** Opening Text provided block **

February 4, 2019 by Rafael Motamayor 0 Comments

The Lodge, 2019.

Directed by Severin Fiala and Veronika Franz.
Starring Riley Keough, Richard Armitage, Jaeden Lieberher, Alicia Silverstone, Lia McHugh, and Danny Keough.

SYNOPSIS:

The Lodge tells the psychologically chilling tale of a woman (Riley Keough) and her new stepchildren isolated in the family’s remote winter cabin, locked away to dredge up the mysteries of her dark past and the losses that seem to haunt them all.

You know you’re in for a wild ride when a film opens with a literal gunshot to the head. If you thought directors Severin Fiala and Veronika Franz are not messing around with their follow up to Goodnight Mommy. Taking cues from classic films ranging from Rebecca, to The Thing and a little The Shining sprinkled around, The Lodge is posed to be 2019’s first horror sensation.

After their mom (Alicia Silverstone) kills herself, Aidan (Jaeden Lieberher) and Mia (Lia McHugh) are sent to live with their father (Richard Armitage). To make matters worse, father wants them all to spend Christmas together with his new, younger girlfriend Grace (Riley Keough), whom he plans to marry.

Of course, there is great animosity between the children and Grace, and the fact that they get trapped in a lodge because of a snowstorm while father is away certainly doesn’t help. There is something wrong about Grace, who is the sole survivor of a religious death cult ran by her father (Keough’s actual father, Danny Keough). She seems perfectly normal and kind on the outside, but small things set her off, adding to a sense of dread that surrounds the entire film. Then things start happening in the lodge, and the camera lingers on Mia’s creepy-looking doll who she talks to. It doesn’t help that there are pictures of Mia and Aiden’s mom all over the place, as well as lots of Catholic iconography decorating the cabin, which unnerves Grace.

** Closing Text provided block **
** Opening Source information block **

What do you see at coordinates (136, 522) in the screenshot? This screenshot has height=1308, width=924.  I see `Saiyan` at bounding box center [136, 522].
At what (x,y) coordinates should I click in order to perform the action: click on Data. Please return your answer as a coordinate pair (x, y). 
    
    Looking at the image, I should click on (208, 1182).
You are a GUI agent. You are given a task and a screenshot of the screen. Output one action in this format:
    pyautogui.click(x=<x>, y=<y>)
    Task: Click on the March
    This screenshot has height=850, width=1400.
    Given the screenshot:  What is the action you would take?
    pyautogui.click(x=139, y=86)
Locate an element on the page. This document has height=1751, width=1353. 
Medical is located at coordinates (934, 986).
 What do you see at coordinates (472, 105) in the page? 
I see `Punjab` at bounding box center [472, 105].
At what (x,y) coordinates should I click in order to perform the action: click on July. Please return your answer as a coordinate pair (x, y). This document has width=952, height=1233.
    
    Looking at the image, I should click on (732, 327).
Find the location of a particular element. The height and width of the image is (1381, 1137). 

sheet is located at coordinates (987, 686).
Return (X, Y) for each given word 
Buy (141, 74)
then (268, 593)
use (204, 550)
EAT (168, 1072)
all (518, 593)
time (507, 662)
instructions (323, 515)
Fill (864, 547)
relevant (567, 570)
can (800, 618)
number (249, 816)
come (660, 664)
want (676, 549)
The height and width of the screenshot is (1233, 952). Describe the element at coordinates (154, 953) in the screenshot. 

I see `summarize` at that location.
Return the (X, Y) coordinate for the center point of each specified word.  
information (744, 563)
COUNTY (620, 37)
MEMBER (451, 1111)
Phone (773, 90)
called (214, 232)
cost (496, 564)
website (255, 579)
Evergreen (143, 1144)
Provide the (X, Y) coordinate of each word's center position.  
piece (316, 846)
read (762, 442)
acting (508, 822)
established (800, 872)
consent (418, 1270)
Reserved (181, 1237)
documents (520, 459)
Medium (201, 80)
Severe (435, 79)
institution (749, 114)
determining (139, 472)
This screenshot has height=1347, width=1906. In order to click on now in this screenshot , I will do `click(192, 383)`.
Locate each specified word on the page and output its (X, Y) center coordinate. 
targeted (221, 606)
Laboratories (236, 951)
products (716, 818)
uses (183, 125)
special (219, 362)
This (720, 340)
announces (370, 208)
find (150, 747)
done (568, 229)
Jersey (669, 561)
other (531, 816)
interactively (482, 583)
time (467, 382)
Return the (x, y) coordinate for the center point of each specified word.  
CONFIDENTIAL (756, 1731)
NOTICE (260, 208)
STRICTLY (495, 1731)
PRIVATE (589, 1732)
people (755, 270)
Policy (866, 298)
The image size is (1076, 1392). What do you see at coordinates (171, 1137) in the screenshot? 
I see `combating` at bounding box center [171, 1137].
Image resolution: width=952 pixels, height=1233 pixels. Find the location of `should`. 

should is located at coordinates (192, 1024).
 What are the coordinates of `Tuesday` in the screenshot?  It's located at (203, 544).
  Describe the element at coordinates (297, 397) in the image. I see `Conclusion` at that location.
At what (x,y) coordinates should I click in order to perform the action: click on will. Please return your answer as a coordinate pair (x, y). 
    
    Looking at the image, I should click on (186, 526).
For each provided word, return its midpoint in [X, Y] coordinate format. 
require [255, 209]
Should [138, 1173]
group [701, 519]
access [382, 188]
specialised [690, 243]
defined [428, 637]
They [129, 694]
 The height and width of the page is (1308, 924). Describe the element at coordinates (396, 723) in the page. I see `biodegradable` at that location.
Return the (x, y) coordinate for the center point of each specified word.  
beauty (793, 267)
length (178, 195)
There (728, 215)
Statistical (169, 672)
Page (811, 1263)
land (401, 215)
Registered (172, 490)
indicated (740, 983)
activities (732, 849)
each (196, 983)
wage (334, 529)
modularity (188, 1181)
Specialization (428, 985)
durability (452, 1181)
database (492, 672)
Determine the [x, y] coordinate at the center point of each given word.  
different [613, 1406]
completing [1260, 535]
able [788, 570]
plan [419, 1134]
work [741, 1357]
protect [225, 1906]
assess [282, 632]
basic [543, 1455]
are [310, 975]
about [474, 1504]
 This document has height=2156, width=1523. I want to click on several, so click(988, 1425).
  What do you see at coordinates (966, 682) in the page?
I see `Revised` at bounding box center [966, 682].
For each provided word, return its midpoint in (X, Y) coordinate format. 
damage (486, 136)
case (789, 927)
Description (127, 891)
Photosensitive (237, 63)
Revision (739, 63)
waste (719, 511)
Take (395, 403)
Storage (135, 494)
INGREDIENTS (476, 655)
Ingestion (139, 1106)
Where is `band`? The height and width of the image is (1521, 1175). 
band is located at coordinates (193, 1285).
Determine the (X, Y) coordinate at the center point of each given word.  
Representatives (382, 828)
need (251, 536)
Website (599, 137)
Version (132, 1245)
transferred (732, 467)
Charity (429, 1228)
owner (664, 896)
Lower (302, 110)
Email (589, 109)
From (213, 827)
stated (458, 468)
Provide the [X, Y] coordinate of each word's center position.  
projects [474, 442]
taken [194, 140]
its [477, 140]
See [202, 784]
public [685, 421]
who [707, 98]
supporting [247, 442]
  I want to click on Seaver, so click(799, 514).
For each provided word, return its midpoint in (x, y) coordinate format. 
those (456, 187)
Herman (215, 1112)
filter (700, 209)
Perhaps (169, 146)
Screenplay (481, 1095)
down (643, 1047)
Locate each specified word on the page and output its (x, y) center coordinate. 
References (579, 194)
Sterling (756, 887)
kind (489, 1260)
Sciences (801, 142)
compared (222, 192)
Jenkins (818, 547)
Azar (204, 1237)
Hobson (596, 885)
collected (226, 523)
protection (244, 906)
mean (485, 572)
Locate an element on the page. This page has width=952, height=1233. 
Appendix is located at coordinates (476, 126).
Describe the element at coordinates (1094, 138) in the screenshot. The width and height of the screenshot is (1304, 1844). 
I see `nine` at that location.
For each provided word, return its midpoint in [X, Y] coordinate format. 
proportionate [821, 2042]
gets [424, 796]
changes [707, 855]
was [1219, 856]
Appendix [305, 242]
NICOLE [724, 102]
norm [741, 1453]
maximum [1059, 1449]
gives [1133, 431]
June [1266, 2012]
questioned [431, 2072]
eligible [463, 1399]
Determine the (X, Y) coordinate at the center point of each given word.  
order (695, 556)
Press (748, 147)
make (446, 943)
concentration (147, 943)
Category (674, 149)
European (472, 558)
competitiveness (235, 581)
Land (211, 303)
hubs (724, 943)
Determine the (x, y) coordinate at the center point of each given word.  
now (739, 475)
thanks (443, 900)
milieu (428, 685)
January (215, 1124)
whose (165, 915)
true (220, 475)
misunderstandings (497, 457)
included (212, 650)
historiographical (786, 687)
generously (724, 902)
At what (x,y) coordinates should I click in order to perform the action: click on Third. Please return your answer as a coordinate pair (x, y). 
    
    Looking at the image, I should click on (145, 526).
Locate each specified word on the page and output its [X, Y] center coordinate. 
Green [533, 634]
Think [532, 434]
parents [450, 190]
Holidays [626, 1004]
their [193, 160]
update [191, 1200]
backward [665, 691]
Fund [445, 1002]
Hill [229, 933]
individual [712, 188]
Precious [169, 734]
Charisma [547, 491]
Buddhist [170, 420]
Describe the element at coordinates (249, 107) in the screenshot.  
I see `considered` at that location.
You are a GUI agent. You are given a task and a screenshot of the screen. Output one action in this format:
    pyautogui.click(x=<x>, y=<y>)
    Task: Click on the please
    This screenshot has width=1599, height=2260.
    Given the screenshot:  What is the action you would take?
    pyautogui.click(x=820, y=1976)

** Closing Source information block **

## Exercise directions
Answer these questions from the review of The Lodge:
1. Who directed the film?
2. Which film is The Lodge the directors' follow-up to?
3. Who plays Grace's father, and how is he related to the actress who plays Grace?

## Reply
1. Severin Fiala and Veronika Franz.
2. Goodnight Mommy.
3. Danny Keough, who is Riley Keough's actual father.